[Stored data]
════════

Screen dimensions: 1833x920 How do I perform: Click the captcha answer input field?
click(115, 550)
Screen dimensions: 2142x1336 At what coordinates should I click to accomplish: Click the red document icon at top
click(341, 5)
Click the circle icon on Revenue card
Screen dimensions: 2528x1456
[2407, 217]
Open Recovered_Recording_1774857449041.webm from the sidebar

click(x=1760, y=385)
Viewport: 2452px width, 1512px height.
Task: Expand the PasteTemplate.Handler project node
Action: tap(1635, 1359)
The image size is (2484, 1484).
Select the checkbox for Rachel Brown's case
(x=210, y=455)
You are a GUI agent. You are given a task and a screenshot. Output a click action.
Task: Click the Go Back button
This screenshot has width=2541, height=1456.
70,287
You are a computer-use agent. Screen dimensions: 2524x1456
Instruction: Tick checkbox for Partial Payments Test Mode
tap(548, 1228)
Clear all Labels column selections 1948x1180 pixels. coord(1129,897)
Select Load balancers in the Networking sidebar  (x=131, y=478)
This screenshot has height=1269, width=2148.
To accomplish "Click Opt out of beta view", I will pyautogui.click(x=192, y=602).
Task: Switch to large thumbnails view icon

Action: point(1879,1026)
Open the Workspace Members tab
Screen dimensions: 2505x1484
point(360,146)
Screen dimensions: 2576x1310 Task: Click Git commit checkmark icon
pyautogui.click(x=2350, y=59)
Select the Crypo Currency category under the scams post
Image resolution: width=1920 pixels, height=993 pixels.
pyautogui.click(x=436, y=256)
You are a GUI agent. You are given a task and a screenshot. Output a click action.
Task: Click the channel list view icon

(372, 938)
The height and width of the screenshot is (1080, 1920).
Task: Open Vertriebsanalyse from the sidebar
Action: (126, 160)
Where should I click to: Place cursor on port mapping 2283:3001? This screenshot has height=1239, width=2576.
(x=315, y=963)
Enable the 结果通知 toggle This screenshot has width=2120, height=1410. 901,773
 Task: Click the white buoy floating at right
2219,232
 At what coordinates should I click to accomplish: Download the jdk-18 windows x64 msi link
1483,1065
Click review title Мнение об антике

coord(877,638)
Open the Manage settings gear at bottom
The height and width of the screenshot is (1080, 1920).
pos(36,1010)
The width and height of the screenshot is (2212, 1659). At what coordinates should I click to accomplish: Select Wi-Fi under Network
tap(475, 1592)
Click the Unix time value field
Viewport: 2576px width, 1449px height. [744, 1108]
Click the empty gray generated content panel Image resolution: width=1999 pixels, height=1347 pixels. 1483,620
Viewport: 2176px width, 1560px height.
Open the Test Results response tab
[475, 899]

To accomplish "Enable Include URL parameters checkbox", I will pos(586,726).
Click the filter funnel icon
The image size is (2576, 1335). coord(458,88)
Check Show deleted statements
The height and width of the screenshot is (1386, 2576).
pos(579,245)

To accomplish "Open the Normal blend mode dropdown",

════════

* _Exercise_
Return exactly the lines in the records above, beginning with the one that holds "Click the filter funnel icon" and ending with the last.

* _Answer section_
Click the filter funnel icon
The image size is (2576, 1335). coord(458,88)
Check Show deleted statements
The height and width of the screenshot is (1386, 2576).
pos(579,245)

To accomplish "Open the Normal blend mode dropdown",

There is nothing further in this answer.